Àquela altura, Wilsinho já tinha cumprido seu destino, um destino improvável que ele desafiou diante de todas as improbabilidades do mundo das corridas, depois de construir karts, viajar para a Alemanha para descobrir como fazer um Fórmula Vê — e fazer –, correr pela Willys e pela Dacon, construir um Fusca com dois motores, montar um protótipo com o nome de Fitti-Porsche, disputar a Fórmula 3 Inglesa, a Fórmula 2 Europeia, o Mundial de Fórmula 1 (35 GPs, um quinto em Nürburgring como melhor resultado; em Interlagos, naquele dia em que a justiça divina foi feita, chegou em terceiro mas não valia para o campeonato) e montar uma equipe na avenida Senador Teotônio Vilela número 450, onde hoje, se bem me lembro, porque passo por ali sempre, fica uma loja de autopeças.

Que deveria ter sido transformada num museu para contar a façanha das façanhas, a Copersucar, oficialmente Fittipaldi, mas que já em 1975, depois de um ano de trabalho árduo que beirava a insanidade, nascia com o nome do patrocinador, hoje chamam isso de naming rights, hoje acham que uma equipe se chamar Red Bull, marca de bebida energética, é algo muito moderno, isso porque não sabem que trinta anos antes uma equipe levava o nome de uma cooperativa de produtores de açúcar.

No Brasil.

— INSTRUÇÕES A SEGUIR —
Imprima, sem nenhuma alteração, a parte do trecho acima sobre Wilsinho e a Copersucar que vai de "Àquela altura, Wilsinho" a "loja de autopeças.", inclusive.

— OS DADOS —
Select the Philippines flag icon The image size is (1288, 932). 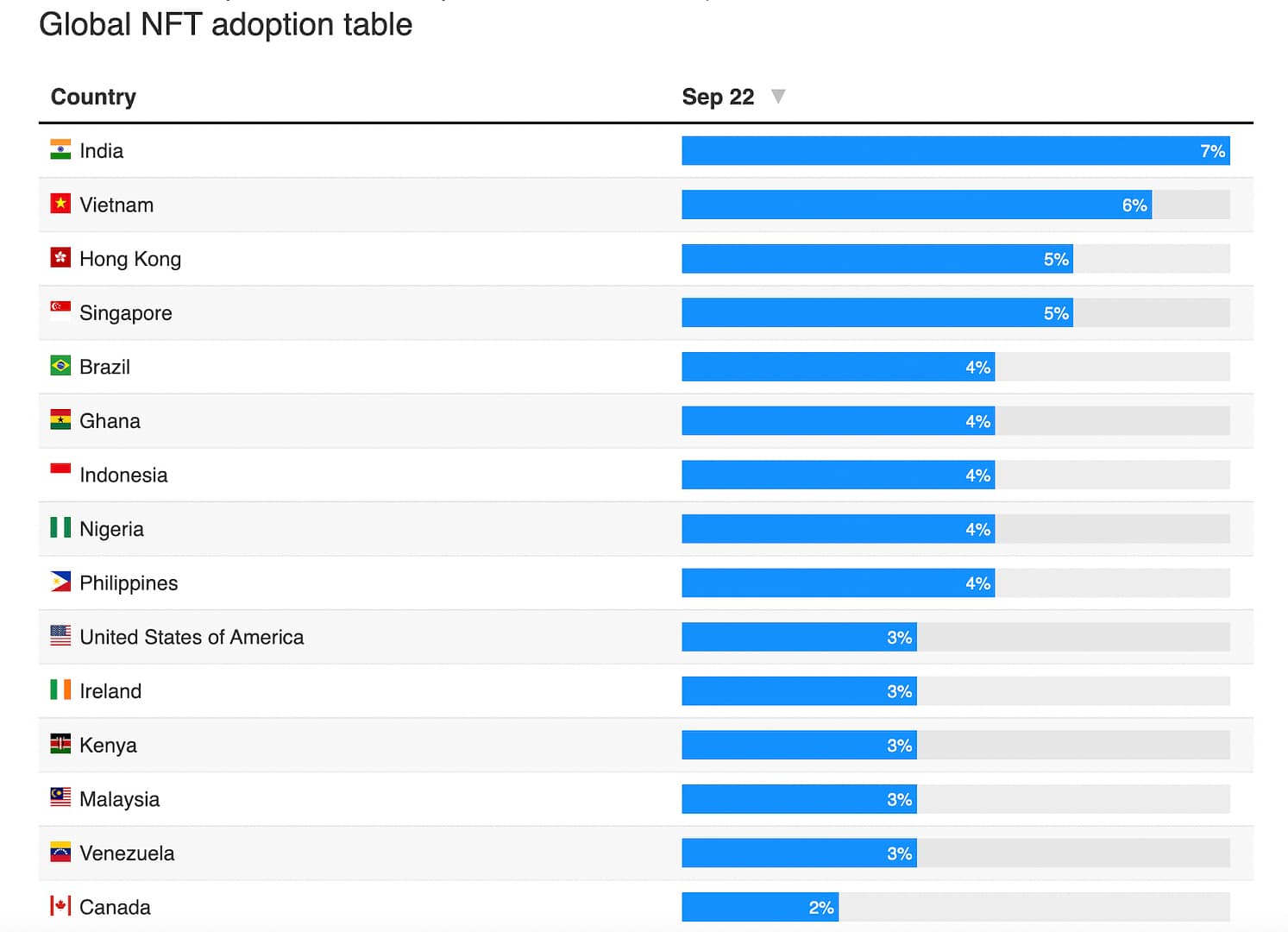coord(60,582)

— RESULTADO —
Àquela altura, Wilsinho já tinha cumprido seu destino, um destino improvável que ele desafiou diante de todas as improbabilidades do mundo das corridas, depois de construir karts, viajar para a Alemanha para descobrir como fazer um Fórmula Vê — e fazer –, correr pela Willys e pela Dacon, construir um Fusca com dois motores, montar um protótipo com o nome de Fitti-Porsche, disputar a Fórmula 3 Inglesa, a Fórmula 2 Europeia, o Mundial de Fórmula 1 (35 GPs, um quinto em Nürburgring como melhor resultado; em Interlagos, naquele dia em que a justiça divina foi feita, chegou em terceiro mas não valia para o campeonato) e montar uma equipe na avenida Senador Teotônio Vilela número 450, onde hoje, se bem me lembro, porque passo por ali sempre, fica uma loja de autopeças.